- [Extracted material]
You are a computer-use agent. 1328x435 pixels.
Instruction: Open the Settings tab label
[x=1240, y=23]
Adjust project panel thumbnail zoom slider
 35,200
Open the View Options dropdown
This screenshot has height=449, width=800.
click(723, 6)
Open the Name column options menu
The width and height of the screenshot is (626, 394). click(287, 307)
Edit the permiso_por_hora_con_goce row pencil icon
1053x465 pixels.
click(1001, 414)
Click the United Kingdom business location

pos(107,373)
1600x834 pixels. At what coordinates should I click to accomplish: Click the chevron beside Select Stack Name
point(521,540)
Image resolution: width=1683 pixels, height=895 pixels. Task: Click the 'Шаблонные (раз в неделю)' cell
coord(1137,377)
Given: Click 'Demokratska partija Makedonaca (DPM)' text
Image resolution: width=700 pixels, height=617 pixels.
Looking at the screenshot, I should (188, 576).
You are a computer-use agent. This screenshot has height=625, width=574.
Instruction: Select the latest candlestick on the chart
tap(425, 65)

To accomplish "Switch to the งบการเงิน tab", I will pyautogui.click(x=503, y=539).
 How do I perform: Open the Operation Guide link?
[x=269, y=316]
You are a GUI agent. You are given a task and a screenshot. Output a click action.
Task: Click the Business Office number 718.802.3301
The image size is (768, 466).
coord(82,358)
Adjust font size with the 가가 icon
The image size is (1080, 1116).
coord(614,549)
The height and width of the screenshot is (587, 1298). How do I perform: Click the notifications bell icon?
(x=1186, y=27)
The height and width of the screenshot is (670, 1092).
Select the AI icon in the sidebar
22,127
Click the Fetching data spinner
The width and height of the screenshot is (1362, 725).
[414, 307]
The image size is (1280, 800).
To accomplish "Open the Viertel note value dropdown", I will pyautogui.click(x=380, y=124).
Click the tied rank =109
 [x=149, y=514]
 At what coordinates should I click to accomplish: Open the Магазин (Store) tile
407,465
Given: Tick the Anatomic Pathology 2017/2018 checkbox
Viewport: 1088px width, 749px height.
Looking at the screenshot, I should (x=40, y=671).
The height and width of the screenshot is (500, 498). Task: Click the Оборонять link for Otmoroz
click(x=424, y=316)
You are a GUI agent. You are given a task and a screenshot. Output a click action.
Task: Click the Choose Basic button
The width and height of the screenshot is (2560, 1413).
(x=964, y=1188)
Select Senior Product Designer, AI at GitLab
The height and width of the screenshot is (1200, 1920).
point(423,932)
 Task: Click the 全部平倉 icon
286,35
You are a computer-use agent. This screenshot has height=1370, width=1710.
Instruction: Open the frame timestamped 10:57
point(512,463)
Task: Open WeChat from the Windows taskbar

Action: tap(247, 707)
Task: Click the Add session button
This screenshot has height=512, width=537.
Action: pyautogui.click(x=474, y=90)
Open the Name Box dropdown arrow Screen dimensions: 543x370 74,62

- [Brief]
Write the entries out again in full, exactly as they appear above.

- [Solution below]
You are a computer-use agent. 1328x435 pixels.
Instruction: Open the Settings tab label
[x=1240, y=23]
Adjust project panel thumbnail zoom slider
 35,200
Open the View Options dropdown
This screenshot has height=449, width=800.
click(723, 6)
Open the Name column options menu
The width and height of the screenshot is (626, 394). click(287, 307)
Edit the permiso_por_hora_con_goce row pencil icon
1053x465 pixels.
click(1001, 414)
Click the United Kingdom business location

pos(107,373)
1600x834 pixels. At what coordinates should I click to accomplish: Click the chevron beside Select Stack Name
point(521,540)
Image resolution: width=1683 pixels, height=895 pixels. Task: Click the 'Шаблонные (раз в неделю)' cell
coord(1137,377)
Given: Click 'Demokratska partija Makedonaca (DPM)' text
Image resolution: width=700 pixels, height=617 pixels.
Looking at the screenshot, I should (188, 576).
You are a computer-use agent. This screenshot has height=625, width=574.
Instruction: Select the latest candlestick on the chart
tap(425, 65)

To accomplish "Switch to the งบการเงิน tab", I will pyautogui.click(x=503, y=539).
 How do I perform: Open the Operation Guide link?
[x=269, y=316]
You are a GUI agent. You are given a task and a screenshot. Output a click action.
Task: Click the Business Office number 718.802.3301
The image size is (768, 466).
coord(82,358)
Adjust font size with the 가가 icon
The image size is (1080, 1116).
coord(614,549)
The height and width of the screenshot is (587, 1298). How do I perform: Click the notifications bell icon?
(x=1186, y=27)
The height and width of the screenshot is (670, 1092).
Select the AI icon in the sidebar
22,127
Click the Fetching data spinner
The width and height of the screenshot is (1362, 725).
[414, 307]
The image size is (1280, 800).
To accomplish "Open the Viertel note value dropdown", I will pyautogui.click(x=380, y=124).
Click the tied rank =109
 [x=149, y=514]
 At what coordinates should I click to accomplish: Open the Магазин (Store) tile
407,465
Given: Tick the Anatomic Pathology 2017/2018 checkbox
Viewport: 1088px width, 749px height.
Looking at the screenshot, I should (x=40, y=671).
The height and width of the screenshot is (500, 498). Task: Click the Оборонять link for Otmoroz
click(x=424, y=316)
You are a GUI agent. You are given a task and a screenshot. Output a click action.
Task: Click the Choose Basic button
The width and height of the screenshot is (2560, 1413).
(x=964, y=1188)
Select Senior Product Designer, AI at GitLab
The height and width of the screenshot is (1200, 1920).
point(423,932)
 Task: Click the 全部平倉 icon
286,35
You are a computer-use agent. This screenshot has height=1370, width=1710.
Instruction: Open the frame timestamped 10:57
point(512,463)
Task: Open WeChat from the Windows taskbar

Action: tap(247, 707)
Task: Click the Add session button
This screenshot has height=512, width=537.
Action: pyautogui.click(x=474, y=90)
Open the Name Box dropdown arrow Screen dimensions: 543x370 74,62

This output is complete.